As you may know, I recently bought a 1999 Mercedes-Benz G500 Cabriolet, which is an automobile that came from the factory with halogen headlights. This shouldn’t surprise you, of course — many vehicles from this era came from the factory with halogen headlights, and they were pretty normal at the time. The big question I have, though, is … how?!
It’s actually quite unbelievable, in my opinion, when you use halogen headlights today. Pretty much all of us have now been in a car with LED headlights, or at least high-intensity xenon headlights, and they’re an unbelievably massive step up above halogens. With that in mind, it’s incredibly hard to go back.
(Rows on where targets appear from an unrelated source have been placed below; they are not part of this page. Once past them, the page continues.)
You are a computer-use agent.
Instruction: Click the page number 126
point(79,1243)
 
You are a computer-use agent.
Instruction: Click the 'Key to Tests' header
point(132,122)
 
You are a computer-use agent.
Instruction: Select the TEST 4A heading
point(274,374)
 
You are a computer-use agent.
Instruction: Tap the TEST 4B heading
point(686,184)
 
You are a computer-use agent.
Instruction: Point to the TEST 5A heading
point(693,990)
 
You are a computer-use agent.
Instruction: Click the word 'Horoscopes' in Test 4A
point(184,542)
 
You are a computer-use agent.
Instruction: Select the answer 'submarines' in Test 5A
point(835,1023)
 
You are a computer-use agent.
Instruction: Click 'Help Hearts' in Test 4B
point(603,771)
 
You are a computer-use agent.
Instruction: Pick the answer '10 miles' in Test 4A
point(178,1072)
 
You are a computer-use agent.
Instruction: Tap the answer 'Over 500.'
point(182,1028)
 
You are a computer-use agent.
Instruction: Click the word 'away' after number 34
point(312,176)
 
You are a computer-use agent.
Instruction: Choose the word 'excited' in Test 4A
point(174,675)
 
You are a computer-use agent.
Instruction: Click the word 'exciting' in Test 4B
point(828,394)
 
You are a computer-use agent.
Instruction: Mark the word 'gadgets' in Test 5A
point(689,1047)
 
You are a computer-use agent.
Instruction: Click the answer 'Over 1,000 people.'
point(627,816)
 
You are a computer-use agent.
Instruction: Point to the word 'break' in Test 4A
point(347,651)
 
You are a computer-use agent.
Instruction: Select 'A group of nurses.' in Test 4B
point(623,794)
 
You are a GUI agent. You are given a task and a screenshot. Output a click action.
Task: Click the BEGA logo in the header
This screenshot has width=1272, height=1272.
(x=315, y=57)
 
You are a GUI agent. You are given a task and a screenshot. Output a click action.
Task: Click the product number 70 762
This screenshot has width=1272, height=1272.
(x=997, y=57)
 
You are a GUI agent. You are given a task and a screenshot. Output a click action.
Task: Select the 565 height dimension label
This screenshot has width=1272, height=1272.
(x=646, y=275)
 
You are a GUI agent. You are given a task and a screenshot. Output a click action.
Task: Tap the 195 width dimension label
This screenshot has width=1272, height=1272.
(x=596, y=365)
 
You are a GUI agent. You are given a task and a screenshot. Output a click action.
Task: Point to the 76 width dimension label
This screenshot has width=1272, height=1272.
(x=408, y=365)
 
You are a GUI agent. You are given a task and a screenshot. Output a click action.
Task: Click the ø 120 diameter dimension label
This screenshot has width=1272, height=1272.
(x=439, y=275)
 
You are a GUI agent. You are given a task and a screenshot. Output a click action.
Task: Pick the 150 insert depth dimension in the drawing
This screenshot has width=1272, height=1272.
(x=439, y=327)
Indeed, when I first drove my G500 at night, I was absolutely shocked — and mortified — to discover the quality of the halogen lights. They’re unbelievably awful, and you can’t see a thing, and I truly can’t believe that we, as a society, once considered this the norm.
Instantly, I replaced the halogen headlights on my G500, and I got new LEDs that do a far better job illuminating the road and everything else. I made the same upgrade in my 1997 Land Rover Defender when I bought it about three years ago, and I’m absolutely thrilled that I did. You can actually see things at night.
The problem, however, is that it isn’t always so easy. The G500 and Defender both have 7-in round headlights, which was a headlight standard used on many cars — from the original Austin Mini to the AM General Hummer — for decades. Replacing the halogen headlights with LEDs in normal cars is more of a challenge since some custom work is involved, and it doesn’t always work out so well — meaning most older cars just simply don’t project enough light at night.
Of course, when they were new, we thought it was enough light — but I’m truly shocked at how dark it looks now, in 2019, when better headlights have become the norm. And truly, I can’t believe we ever lived — and drove at night — in the era of halogens.